Corresponds to the VCF tag MLLD, which is mean-log-likelihood difference per read for the variant. This is approximately phred-scaled, so that MLLD=10 = 10% error rate per read, MLLD=20 = 1% error rate per read. Variants are filtered by the TVC parameter data-quality-stringency .Smaller values imply worse performance per read.

Export to file

This option exports your variant calls to a tab-separated file. The exported file is named subtable.xls and has the same columns as the Variant Calls table (including columns for all three display options: View Allele Annotations, View Coverage Metrics, and View Quality Metrics).
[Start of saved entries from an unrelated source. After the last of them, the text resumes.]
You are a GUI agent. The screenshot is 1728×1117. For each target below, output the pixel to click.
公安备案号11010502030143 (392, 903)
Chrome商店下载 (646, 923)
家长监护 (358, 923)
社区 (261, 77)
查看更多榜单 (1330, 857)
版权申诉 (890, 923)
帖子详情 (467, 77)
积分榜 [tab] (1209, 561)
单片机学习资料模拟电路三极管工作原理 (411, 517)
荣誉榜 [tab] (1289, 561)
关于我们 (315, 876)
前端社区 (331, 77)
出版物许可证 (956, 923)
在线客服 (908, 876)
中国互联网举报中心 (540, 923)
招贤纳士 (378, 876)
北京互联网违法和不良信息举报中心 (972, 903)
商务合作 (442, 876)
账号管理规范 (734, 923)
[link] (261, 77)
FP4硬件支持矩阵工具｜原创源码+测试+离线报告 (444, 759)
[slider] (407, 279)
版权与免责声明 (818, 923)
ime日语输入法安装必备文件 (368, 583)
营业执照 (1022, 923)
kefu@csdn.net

Click the left column checkboxes to select your variants, then click the Export Selected button:

Export to Pre-Designed Primers for PCR and Sanger Sequencing site

With this export option, you select variants to search for pre-designed primers for PCR and Sanger sequencing.

To initiate a search, use the checkboxes column (on the left) to select variants from the TVC plugin report and click on the Export Selected button. A pop-up window allows you to submit variants for the PCR and Sanger sequencing pre-designed primers site:

A new browser window opens to this site: Pre-Designed Primers for PCR and Sanger Sequencing . You must be connected to the internet to access this feature.

TaqMan Assay Search

After running the TVC plugin, you can select variants from a report table and submit a search against the TaqMan Assay Search webpage. When the search is submitted, you can choose which TaqMan Assay database to search. A new browser window appears with the search results. If TaqMan assays are available for the selected variant, you can immediately order the assay directly from the landing page. You must be connected to the internet to access this feature.

To initiate a search, use the checkboxes column (on the left) to select variants from the TVC plugin report and click the Export Selected button. A pop-up window allows you to submit variants for TaqMan assay design.



You are then presented with a list of verification assays that you can order from Thermo Fisher.